▽

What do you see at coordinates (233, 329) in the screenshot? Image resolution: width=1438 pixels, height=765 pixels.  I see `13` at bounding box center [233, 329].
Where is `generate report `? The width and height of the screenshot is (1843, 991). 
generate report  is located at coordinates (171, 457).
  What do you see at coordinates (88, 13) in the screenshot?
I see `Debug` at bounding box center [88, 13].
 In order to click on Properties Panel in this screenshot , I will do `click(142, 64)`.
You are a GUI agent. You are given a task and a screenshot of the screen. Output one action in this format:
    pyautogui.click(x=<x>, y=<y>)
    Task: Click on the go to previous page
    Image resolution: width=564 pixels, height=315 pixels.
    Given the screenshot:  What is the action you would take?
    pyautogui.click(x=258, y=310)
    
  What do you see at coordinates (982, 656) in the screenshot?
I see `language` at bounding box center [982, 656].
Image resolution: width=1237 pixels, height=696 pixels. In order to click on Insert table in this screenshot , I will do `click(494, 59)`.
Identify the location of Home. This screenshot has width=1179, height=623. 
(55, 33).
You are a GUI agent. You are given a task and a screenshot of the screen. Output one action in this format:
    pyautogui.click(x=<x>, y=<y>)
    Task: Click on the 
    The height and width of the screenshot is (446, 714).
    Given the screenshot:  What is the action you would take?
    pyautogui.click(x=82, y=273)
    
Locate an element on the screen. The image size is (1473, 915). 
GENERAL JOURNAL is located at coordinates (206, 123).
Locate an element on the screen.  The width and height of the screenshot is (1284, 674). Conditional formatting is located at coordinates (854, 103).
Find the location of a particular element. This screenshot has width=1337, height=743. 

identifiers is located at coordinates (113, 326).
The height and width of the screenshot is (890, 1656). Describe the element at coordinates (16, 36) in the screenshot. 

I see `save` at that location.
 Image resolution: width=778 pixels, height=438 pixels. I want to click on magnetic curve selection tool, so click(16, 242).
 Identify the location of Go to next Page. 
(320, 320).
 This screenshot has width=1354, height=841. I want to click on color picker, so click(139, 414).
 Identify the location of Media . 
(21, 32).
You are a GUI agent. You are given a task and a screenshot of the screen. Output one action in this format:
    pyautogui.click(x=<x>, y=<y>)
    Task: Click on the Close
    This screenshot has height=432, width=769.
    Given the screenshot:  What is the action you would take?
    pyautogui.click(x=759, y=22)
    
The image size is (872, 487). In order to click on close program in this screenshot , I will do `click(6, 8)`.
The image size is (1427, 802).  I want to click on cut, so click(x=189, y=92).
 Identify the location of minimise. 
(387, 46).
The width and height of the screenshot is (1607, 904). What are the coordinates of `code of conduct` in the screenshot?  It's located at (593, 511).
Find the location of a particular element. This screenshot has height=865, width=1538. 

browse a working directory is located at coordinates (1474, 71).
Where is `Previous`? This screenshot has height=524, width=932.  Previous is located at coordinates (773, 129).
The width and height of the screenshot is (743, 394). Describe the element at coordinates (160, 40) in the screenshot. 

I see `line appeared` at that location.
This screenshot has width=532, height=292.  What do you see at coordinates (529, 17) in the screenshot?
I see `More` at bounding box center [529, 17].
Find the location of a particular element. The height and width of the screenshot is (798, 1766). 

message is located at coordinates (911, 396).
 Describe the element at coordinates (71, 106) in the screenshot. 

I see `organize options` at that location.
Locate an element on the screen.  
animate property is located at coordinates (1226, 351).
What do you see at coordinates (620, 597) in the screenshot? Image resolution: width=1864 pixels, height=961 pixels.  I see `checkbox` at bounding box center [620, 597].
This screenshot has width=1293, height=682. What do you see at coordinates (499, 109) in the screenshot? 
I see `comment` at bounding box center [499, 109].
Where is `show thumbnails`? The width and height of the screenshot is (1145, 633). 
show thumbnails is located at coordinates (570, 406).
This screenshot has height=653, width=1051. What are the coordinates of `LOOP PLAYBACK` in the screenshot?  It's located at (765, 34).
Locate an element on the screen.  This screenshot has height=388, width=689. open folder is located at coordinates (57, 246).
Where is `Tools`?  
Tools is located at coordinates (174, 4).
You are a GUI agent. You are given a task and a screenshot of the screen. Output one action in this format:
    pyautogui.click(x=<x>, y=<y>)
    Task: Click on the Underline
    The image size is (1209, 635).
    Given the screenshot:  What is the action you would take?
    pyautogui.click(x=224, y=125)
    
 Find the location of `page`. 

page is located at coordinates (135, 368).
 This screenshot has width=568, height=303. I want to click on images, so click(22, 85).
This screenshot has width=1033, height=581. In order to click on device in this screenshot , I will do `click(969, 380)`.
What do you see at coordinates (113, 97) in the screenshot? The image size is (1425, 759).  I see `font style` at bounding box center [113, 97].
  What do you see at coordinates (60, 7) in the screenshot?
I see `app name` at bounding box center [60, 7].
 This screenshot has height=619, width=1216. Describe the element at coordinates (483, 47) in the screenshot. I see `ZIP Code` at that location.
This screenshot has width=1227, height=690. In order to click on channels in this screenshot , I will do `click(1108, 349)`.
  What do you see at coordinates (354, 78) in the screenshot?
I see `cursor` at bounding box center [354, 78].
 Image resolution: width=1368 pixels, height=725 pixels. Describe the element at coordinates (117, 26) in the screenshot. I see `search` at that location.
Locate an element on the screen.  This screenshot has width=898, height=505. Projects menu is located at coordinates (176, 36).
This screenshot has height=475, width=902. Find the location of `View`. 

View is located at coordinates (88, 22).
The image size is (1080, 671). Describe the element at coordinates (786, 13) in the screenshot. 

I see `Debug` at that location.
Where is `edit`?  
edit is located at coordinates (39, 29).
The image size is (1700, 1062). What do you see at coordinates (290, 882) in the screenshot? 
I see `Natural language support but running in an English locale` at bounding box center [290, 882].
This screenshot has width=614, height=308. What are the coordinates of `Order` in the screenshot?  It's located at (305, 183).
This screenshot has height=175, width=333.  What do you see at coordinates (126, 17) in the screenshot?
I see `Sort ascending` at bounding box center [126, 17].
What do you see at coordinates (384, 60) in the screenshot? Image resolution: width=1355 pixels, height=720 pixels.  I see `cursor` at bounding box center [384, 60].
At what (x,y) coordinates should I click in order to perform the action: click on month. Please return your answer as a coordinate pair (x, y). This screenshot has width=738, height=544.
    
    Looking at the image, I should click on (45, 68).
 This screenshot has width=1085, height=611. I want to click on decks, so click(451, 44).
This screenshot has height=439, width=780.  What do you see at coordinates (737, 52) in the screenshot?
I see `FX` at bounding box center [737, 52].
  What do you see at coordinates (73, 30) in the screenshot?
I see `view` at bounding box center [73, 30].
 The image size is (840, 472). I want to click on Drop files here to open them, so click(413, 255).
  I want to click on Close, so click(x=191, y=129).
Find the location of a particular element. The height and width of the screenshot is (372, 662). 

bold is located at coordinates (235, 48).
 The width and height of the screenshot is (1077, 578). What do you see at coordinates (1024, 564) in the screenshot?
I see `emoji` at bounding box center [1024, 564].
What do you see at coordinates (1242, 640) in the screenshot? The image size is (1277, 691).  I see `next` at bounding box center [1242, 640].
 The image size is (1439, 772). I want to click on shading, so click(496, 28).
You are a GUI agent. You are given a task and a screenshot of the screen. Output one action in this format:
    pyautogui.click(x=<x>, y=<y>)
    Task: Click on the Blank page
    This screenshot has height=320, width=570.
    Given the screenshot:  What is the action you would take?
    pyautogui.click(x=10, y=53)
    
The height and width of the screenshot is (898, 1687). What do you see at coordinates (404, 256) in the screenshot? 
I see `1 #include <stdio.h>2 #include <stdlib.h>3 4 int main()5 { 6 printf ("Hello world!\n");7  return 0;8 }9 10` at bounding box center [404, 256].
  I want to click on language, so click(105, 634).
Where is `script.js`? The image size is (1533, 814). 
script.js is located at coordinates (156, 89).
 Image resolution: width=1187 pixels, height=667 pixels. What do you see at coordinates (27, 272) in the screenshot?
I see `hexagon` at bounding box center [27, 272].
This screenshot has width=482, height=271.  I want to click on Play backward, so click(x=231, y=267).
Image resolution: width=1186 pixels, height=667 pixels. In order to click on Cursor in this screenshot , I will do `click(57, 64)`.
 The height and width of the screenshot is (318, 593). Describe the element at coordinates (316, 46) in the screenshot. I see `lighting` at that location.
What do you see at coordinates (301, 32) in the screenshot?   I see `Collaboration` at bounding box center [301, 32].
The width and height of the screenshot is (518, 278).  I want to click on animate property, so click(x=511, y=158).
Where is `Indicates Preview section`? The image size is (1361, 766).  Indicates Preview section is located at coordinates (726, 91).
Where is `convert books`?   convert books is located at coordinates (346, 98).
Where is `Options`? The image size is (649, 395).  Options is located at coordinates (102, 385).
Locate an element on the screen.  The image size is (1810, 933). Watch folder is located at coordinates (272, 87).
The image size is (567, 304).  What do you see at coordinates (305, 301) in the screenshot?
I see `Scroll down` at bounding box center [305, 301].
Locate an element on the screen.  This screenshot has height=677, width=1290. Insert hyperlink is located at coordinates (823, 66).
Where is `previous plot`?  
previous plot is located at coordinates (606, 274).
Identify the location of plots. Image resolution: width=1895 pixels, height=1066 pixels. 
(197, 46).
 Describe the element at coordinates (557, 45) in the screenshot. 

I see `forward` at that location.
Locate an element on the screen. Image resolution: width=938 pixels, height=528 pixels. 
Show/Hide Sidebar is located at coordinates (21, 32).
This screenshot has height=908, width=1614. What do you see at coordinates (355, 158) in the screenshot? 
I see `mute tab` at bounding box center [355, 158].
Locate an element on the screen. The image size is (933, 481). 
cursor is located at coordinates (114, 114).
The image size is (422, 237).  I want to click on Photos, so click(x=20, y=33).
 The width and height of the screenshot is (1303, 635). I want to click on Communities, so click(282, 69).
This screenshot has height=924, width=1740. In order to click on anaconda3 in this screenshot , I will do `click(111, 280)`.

△

How many lines of the data above contain the string "Identify"? Case counts. Reply with the number alone.

5